これは、ただの考古学的な発見などではない。
これは、来るべきカタストロフの序曲であり、人類の未来そのものを賭けた、壮大な情報戦の幕開けなのだ!
FILE 01:完璧すぎる神話
深夜。講談社・第3会議室。
蛍光灯の白い光が、張り詰めた空気の中を漂うタバコの煙を無機質に照らし出していた。
ホワイトボードには、日本地図と、そこから伸びる無数の赤い線。そして、『星見子の遺産』に関する新聞記事の切り抜きが、まるで事件現場の写真のように隙間なく貼り付けられている。
調査班のメンバー、ナワラキ、イケタニ、タナカ、そしてタケダの4人は、息を殺して一人の男の言葉を待っていた。
「……見たか、みんな。政府の公式発表と、それに対する世間の反応を」
口火を切ったのはタケダだった。彼は、分厚い資料の束をテーブルに叩きつけるように置いた。

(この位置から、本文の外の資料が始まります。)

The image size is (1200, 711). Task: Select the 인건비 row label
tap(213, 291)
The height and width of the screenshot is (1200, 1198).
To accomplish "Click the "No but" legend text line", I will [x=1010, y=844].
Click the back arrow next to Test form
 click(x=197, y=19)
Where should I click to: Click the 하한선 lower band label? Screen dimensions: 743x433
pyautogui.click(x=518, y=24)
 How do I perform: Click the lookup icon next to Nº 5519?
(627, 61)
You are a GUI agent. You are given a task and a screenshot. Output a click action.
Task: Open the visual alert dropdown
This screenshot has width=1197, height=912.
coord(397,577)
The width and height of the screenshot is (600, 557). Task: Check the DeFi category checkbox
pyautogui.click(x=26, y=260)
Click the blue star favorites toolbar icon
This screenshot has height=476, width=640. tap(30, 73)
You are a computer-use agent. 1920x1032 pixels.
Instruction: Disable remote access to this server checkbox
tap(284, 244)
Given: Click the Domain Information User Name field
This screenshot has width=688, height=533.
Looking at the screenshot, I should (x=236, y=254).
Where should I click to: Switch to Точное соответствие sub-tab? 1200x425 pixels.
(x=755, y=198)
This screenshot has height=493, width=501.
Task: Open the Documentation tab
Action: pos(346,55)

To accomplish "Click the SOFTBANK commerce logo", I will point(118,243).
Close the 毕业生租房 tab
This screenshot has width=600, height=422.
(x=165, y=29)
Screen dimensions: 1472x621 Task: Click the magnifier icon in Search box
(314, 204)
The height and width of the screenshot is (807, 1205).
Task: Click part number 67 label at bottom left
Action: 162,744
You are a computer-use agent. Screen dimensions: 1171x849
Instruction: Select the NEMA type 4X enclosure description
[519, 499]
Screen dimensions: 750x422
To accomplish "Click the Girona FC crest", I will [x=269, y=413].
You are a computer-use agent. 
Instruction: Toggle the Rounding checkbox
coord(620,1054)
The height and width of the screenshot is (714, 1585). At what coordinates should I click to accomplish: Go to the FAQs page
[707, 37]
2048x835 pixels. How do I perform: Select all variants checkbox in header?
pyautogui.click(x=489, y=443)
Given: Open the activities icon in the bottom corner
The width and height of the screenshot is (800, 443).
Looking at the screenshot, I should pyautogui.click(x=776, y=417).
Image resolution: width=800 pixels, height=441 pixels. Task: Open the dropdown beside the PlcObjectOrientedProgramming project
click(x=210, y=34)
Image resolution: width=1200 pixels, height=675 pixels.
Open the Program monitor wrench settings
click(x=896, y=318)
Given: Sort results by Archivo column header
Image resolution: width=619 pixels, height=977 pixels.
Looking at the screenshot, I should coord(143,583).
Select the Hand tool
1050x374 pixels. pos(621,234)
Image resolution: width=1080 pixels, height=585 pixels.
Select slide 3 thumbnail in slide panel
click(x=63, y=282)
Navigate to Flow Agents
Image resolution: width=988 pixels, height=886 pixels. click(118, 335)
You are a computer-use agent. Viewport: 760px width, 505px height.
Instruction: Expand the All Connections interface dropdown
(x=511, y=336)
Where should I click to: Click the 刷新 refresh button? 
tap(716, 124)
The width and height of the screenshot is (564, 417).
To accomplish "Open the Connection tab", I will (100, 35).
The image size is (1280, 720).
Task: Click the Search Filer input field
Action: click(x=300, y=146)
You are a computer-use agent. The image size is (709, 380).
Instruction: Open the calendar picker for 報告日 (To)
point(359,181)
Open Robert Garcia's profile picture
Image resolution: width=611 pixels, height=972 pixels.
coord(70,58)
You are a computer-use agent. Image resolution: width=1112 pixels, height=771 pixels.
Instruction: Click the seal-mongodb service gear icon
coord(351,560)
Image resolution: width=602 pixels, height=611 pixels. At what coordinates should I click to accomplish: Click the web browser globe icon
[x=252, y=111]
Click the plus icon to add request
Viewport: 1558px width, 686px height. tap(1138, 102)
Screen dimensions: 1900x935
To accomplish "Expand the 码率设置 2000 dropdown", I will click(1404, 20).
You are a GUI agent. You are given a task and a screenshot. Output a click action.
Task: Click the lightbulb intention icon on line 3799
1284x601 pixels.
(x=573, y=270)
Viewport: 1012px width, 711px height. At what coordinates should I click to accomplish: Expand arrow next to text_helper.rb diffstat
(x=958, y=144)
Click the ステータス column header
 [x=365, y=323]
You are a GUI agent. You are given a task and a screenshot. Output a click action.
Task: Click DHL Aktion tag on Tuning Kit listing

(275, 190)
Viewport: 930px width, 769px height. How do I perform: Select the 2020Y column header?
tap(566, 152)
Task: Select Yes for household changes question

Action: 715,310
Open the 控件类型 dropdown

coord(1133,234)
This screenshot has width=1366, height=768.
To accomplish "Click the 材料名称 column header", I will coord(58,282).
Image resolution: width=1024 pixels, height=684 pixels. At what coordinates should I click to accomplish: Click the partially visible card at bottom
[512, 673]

「『考古学史における最大の発見』、『日本に眠っていた古代の叡智』……。メディアも、国民も、完全にこのお祭り騒ぎに浮かれている。まあ、無理もないがな。病気が治り、エネルギー問題が解決するんだ。まさに夢のような話だ」
「ええ、本当ですよ!」
イケタニが興奮気味に身を乗り出す。
「悲劇の巫女王ホシミコが、未来の我々のために遺してくれたタイムカプセルだなんて……! なんてロマンチックな話なんだ! まるで映画の世界ですよ!」
「ああ。それに、この発見をきっかけに、世界中の歴史学会や考古学会から日本に注目が集まっている。まさに日本の時代の到来だ」
タナカも、楽観的な表情で頷いた。
だが、その熱に浮かされたような空気の中で、ただ一人。
リーダーであるキバヤシだけが、腕を組み、険しい表情でホワイトボードの一点を凝視したまま、沈黙を守っていた。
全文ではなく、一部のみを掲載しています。